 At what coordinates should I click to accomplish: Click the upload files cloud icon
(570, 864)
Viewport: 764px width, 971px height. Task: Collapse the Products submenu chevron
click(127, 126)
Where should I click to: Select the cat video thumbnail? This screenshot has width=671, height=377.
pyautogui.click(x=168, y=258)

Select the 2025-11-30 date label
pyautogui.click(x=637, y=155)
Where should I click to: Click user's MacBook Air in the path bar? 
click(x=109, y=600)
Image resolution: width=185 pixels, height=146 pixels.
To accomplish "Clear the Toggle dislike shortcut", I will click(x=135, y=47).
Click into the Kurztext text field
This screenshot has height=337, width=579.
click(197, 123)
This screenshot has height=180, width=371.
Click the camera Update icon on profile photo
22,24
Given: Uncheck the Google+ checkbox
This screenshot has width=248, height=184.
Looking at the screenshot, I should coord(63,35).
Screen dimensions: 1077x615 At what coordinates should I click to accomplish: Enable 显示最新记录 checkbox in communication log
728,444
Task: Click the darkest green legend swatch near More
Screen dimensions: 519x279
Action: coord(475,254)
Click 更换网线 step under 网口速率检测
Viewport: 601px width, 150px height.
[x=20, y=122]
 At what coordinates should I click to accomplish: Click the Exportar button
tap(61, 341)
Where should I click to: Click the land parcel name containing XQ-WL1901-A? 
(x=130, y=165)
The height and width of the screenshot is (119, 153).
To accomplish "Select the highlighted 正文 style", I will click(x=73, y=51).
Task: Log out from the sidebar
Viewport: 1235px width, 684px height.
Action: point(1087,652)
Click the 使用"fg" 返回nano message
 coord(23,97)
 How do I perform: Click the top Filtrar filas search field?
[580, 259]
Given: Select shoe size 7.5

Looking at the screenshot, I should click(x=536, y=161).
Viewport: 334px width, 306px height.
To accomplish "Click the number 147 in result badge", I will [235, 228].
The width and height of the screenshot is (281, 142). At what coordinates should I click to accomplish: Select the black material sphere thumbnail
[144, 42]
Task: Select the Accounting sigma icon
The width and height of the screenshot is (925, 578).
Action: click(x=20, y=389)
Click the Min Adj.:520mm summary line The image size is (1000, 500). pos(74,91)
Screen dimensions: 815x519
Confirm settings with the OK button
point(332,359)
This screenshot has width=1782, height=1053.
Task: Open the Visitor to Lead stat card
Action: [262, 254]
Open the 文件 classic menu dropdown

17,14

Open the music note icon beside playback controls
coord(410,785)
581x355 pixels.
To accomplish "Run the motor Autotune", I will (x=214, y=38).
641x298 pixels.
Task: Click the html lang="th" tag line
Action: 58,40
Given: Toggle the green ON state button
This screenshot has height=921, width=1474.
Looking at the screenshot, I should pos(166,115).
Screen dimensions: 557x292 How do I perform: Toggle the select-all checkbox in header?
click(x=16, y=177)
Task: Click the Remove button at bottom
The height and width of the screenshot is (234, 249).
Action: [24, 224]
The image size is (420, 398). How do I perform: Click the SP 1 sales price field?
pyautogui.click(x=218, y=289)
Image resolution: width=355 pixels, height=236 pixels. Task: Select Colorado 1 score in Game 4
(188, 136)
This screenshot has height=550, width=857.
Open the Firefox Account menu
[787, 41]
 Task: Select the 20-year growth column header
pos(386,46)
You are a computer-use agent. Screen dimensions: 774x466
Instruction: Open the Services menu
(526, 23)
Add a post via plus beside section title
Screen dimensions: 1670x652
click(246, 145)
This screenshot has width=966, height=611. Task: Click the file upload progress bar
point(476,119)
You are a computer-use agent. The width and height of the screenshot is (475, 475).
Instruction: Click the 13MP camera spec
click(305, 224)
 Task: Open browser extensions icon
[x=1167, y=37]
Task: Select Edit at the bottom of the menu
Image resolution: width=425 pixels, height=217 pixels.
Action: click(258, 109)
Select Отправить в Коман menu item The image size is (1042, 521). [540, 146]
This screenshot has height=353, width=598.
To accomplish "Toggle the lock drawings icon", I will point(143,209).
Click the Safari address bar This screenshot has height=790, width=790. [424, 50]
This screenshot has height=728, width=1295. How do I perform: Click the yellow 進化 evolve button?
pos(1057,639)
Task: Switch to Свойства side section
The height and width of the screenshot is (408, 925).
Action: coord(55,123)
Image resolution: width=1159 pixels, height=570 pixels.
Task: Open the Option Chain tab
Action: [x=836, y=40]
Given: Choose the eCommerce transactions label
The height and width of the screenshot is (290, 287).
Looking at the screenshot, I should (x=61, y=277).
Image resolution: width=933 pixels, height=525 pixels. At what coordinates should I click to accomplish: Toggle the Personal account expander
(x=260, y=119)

•••••

__EXERCISE OBJECTIVE__: Can you render every line of the records above as a Markdown table with the columns No. and Line, numbering the rows and leaving out blank lines?

__COMPLETE RESPONSE__:
| No. | Line |
|---|---|
| 1 |  At what coordinates should I click to accomplish: Click the upload files cloud icon |
| 2 | (570, 864) |
| 3 | Viewport: 764px width, 971px height. Task: Collapse the Products submenu chevron |
| 4 | click(127, 126) |
| 5 | Where should I click to: Select the cat video thumbnail? This screenshot has width=671, height=377. |
| 6 | pyautogui.click(x=168, y=258) |
| 7 | Select the 2025-11-30 date label |
| 8 | pyautogui.click(x=637, y=155) |
| 9 | Where should I click to: Click user's MacBook Air in the path bar?  |
| 10 | click(x=109, y=600) |
| 11 | Image resolution: width=185 pixels, height=146 pixels. |
| 12 | To accomplish "Clear the Toggle dislike shortcut", I will click(x=135, y=47). |
| 13 | Click into the Kurztext text field |
| 14 | This screenshot has height=337, width=579. |
| 15 | click(197, 123) |
| 16 | This screenshot has height=180, width=371. |
| 17 | Click the camera Update icon on profile photo |
| 18 | 22,24 |
| 19 | Given: Uncheck the Google+ checkbox |
| 20 | This screenshot has width=248, height=184. |
| 21 | Looking at the screenshot, I should coord(63,35). |
| 22 | Screen dimensions: 1077x615 At what coordinates should I click to accomplish: Enable 显示最新记录 checkbox in communication log |
| 23 | 728,444 |
| 24 | Task: Click the darkest green legend swatch near More |
| 25 | Screen dimensions: 519x279 |
| 26 | Action: coord(475,254) |
| 27 | Click 更换网线 step under 网口速率检测 |
| 28 | Viewport: 601px width, 150px height. |
| 29 | [x=20, y=122] |
| 30 |  At what coordinates should I click to accomplish: Click the Exportar button |
| 31 | tap(61, 341) |
| 32 | Where should I click to: Click the land parcel name containing XQ-WL1901-A?  |
| 33 | (x=130, y=165) |
| 34 | The height and width of the screenshot is (119, 153). |
| 35 | To accomplish "Select the highlighted 正文 style", I will click(x=73, y=51). |
| 36 | Task: Log out from the sidebar |
| 37 | Viewport: 1235px width, 684px height. |
| 38 | Action: point(1087,652) |
| 39 | Click the 使用"fg" 返回nano message |
| 40 |  coord(23,97) |
| 41 |  How do I perform: Click the top Filtrar filas search field? |
| 42 | [580, 259] |
| 43 | Given: Select shoe size 7.5 |
| 44 | Looking at the screenshot, I should click(x=536, y=161). |
| 45 | Viewport: 334px width, 306px height. |
| 46 | To accomplish "Click the number 147 in result badge", I will [235, 228]. |
| 47 | The width and height of the screenshot is (281, 142). At what coordinates should I click to accomplish: Select the black material sphere thumbnail |
| 48 | [144, 42] |
| 49 | Task: Select the Accounting sigma icon |
| 50 | The width and height of the screenshot is (925, 578). |
| 51 | Action: click(x=20, y=389) |
| 52 | Click the Min Adj.:520mm summary line The image size is (1000, 500). pos(74,91) |
| 53 | Screen dimensions: 815x519 |
| 54 | Confirm settings with the OK button |
| 55 | point(332,359) |
| 56 | This screenshot has width=1782, height=1053. |
| 57 | Task: Open the Visitor to Lead stat card |
| 58 | Action: [262, 254] |
| 59 | Open the 文件 classic menu dropdown |
| 60 | 17,14 |
| 61 | Open the music note icon beside playback controls |
| 62 | coord(410,785) |
| 63 | 581x355 pixels. |
| 64 | To accomplish "Run the motor Autotune", I will (x=214, y=38). |
| 65 | 641x298 pixels. |
| 66 | Task: Click the html lang="th" tag line |
| 67 | Action: 58,40 |
| 68 | Given: Toggle the green ON state button |
| 69 | This screenshot has height=921, width=1474. |
| 70 | Looking at the screenshot, I should pos(166,115). |
| 71 | Screen dimensions: 557x292 How do I perform: Toggle the select-all checkbox in header? |
| 72 | click(x=16, y=177) |
| 73 | Task: Click the Remove button at bottom |
| 74 | The height and width of the screenshot is (234, 249). |
| 75 | Action: [24, 224] |
| 76 | The image size is (420, 398). How do I perform: Click the SP 1 sales price field? |
| 77 | pyautogui.click(x=218, y=289) |
| 78 | Image resolution: width=355 pixels, height=236 pixels. Task: Select Colorado 1 score in Game 4 |
| 79 | (188, 136) |
| 80 | This screenshot has height=550, width=857. |
| 81 | Open the Firefox Account menu |
| 82 | [787, 41] |
| 83 |  Task: Select the 20-year growth column header |
| 84 | pos(386,46) |
| 85 | You are a computer-use agent. Screen dimensions: 774x466 |
| 86 | Instruction: Open the Services menu |
| 87 | (526, 23) |
| 88 | Add a post via plus beside section title |
| 89 | Screen dimensions: 1670x652 |
| 90 | click(246, 145) |
| 91 | This screenshot has width=966, height=611. Task: Click the file upload progress bar |
| 92 | point(476,119) |
| 93 | You are a computer-use agent. The width and height of the screenshot is (475, 475). |
| 94 | Instruction: Click the 13MP camera spec |
| 95 | click(305, 224) |
| 96 |  Task: Open browser extensions icon |
| 97 | [x=1167, y=37] |
| 98 | Task: Select Edit at the bottom of the menu |
| 99 | Image resolution: width=425 pixels, height=217 pixels. |
| 100 | Action: click(258, 109) |
| 101 | Select Отправить в Коман menu item The image size is (1042, 521). [540, 146] |
| 102 | This screenshot has height=353, width=598. |
| 103 | To accomplish "Toggle the lock drawings icon", I will point(143,209). |
| 104 | Click the Safari address bar This screenshot has height=790, width=790. [424, 50] |
| 105 | This screenshot has height=728, width=1295. How do I perform: Click the yellow 進化 evolve button? |
| 106 | pos(1057,639) |
| 107 | Task: Switch to Свойства side section |
| 108 | The height and width of the screenshot is (408, 925). |
| 109 | Action: coord(55,123) |
| 110 | Image resolution: width=1159 pixels, height=570 pixels. |
| 111 | Task: Open the Option Chain tab |
| 112 | Action: [x=836, y=40] |
| 113 | Given: Choose the eCommerce transactions label |
| 114 | The height and width of the screenshot is (290, 287). |
| 115 | Looking at the screenshot, I should (x=61, y=277). |
| 116 | Image resolution: width=933 pixels, height=525 pixels. At what coordinates should I click to accomplish: Toggle the Personal account expander |
| 117 | (x=260, y=119) |